Bien plus, dans le dernier chapitre de Matière et Mémoire, voici que M. Bergson, à la suite de tous les psychologues, fait intervenir la notion de minima pour qu'un temps soit perceptible à la conscience, et rétablit ainsi, bon gré mal gré, la forme quantitative dans la durée. Je veux bien que ce minima soit très court: deux millièmes de seconde, d'après Exner;—il n'en contient pas moins des centaines de trillions de vibrations lumineuses; c'est donc une quantité que l'on peut mesurer. La quantité expulsée revient donc triomphalement dans la notion du Temps: c'est la revanche du bon sens et de la vérité.

Terminons par une dernière critique, qui, au fond, synthétisera toutes les autres, car elle vise la fameuse notion d'hétérogénéité pure dont M. Bergson, nous l'avons dit, a fait comme la synthèse de sa notion du Temps.

Qu'est-ce que l'hétérogénéité? Ce ne peut être qu'une absence d'homogénéité ou de ressemblance, et l'hétérogénéité pure, une absence totale. En sorte que chaque instant nouveau serait totalement dissemblable de l'instant précédent, sans aucune ressemblance même partielle. Une telle conception nous paraît sans doute un rêve aussi impossible que celui de la «mobilité pure», que nous discuterons plus tard. Accordons, pour le moment, sa possibilité; en voici les conséquences.

En supprimant ainsi toute ressemblance—à plus forte raison toute identité—entre les divers instants de notre vie, on aboutit à éliminer du Temps la durée elle-même. Et c'est bien là le dernier mot de notre critique de la notion bergsonienne: elle imagine un temps sans durée. Qu'est-ce, en effet, que durer, sinon continuer d'être le même?[76]

Or, dans le temps bergsonien, rien ne continue d'être le même. Ce n'est pas le fond substantiel qui continue d'être le même sous des modes divers, puisque ce nouveau système nie formellement la substance de l'être—comme nous le verrons plus tard en étudiant sa notion de l'être[77]. Ce n'est pas davantage le mode de l'être ou le phénomène qui continue d'être le même à travers le temps, puisque tout y est supposé hétérogénéité pure et perpétuel changement. Ce n'est pas enfin la mesure elle-même de la durée qui ne change pas, puisque, étant perpétuellement variable, la durée n'a plus de mesure fixe et uniforme. Donc rien ne continue d'être le même, et partant rien ne dure; la durée est éliminée du Temps.

En sorte que l'objection terrible que M. Bergson brandissait plus haut contre la science moderne—et d'ailleurs la science de tous les siècles,—en l'accusant faussement d'avoir «vidé le temps de sa durée»,—semblable au boomerang rotatif des chasseurs australiens, manié d'une main imprudente,—se retourne soudain contre celui qui l'a lancée et le frappe en pleine poitrine.

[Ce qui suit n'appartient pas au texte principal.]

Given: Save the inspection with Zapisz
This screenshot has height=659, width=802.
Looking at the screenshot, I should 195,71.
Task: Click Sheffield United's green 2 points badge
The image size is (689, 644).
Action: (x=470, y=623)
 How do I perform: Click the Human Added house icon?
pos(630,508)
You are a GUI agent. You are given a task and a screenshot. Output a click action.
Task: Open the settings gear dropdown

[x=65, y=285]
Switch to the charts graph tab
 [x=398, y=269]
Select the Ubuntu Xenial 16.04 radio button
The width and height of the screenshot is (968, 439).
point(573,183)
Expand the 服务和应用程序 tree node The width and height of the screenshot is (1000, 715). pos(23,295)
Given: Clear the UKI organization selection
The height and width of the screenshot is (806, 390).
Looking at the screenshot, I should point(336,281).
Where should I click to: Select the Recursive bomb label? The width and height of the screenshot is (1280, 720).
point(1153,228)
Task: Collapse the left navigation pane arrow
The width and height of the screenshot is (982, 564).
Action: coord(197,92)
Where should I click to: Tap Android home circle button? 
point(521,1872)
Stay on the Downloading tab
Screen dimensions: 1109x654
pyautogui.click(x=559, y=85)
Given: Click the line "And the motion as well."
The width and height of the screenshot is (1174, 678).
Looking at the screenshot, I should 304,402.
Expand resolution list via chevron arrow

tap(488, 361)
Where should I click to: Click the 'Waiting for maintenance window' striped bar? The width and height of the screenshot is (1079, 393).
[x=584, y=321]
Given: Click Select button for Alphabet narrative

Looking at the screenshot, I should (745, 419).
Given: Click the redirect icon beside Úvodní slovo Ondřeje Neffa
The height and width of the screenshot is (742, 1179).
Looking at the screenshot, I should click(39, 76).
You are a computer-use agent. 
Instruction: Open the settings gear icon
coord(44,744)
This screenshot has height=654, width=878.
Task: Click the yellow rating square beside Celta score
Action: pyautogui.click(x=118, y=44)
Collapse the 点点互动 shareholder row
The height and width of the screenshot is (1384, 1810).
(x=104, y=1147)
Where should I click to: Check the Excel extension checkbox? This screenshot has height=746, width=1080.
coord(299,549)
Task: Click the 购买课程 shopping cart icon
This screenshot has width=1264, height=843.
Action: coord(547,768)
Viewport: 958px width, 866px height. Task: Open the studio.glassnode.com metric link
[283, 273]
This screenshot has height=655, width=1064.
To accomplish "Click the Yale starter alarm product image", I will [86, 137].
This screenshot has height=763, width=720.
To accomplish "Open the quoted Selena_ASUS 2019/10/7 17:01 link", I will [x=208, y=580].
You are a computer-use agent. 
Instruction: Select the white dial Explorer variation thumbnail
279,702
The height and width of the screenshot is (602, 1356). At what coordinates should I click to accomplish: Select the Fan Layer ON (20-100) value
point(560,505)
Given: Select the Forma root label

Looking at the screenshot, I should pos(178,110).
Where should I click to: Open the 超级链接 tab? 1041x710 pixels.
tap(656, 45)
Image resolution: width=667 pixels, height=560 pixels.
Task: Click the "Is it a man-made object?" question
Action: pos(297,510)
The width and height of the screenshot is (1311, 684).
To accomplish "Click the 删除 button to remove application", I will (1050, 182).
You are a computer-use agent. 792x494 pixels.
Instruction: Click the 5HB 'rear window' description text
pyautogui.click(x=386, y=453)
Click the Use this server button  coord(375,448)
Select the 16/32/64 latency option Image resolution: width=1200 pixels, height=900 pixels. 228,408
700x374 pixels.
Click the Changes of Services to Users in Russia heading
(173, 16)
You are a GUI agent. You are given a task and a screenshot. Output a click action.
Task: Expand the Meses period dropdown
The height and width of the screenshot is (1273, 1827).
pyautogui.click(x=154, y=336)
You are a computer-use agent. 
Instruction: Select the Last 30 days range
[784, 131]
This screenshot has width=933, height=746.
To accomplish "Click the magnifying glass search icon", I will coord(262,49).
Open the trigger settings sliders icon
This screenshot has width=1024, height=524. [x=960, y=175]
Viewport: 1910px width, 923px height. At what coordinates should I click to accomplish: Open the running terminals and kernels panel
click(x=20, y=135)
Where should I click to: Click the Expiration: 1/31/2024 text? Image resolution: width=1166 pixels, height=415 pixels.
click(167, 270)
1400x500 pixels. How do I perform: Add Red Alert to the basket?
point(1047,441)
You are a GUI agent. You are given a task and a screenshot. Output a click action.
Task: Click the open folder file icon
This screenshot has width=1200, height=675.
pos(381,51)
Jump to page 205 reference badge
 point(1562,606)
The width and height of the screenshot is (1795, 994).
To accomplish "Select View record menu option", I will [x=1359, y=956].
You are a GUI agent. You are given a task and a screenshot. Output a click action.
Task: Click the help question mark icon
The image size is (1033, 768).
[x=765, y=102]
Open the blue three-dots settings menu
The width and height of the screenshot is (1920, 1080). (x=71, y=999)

La notion bergsonienne du Temps ne tient plus debout, et c'est la contradiction interne qu'elle portait dans ses flancs qui l'a tuée.

Lorsqu'un expérimentateur aboutit par hasard à une conclusion absurde, il recommence ses calculs ou ses expériences, étant bien convaincu qu'il y a eu maldonne quelque part. Mais un philosophe comme M. Bergson, partisan de la logique de la contradiction, ne recommence jamais et poursuit sa marche intrépide à travers tous les dédales sans fin de l'impossible. Pour cela, il lui suffira de chavirer et de mettre à l'envers la notion de durée qui le gêne. Durer consistera pour lui à changer sans cesse et totalement, c'est-à-dire à ne plus durer. Plus tard, en critiquant sa notion de la Vie et du Devenir, nous verrons ce paradoxe faussement appuyé sur l'exemple de l'être vivant, car celui-ci n'évolue que pour se conserver, en sorte que ses changements de surface, loin d'être un but, ne sont que le moyen de durer en se conservant au fond toujours le même. Nous verrons alors quelle philosophie nouvelle, au rebours de l'ancienne, naîtra de ce germe empoisonné jeté dans le sillon. Elle se vantera d'être une philosophie de la durée, alors qu'elle est la philosophie du non-être et du néant, suivant la sévère mais juste critique qu'Aristote et Platon adressaient déjà aux sophistes de leur temps[78].

Pour le moment, nous retenons la notion vulgaire et scientifique du Temps comme la seule conforme à l'expérience et la seule intelligible—au moins pour le commun des mortels. M. Bergson en fait l'aveu en reconnaissant la «difficulté incroyable»[79] que tous éprouvent à comprendre sa nouvelle notion. Cet aveu suffit à nous rassurer et à nous affermir dans la conviction où nous sommes qu'elle ne saurait prévaloir.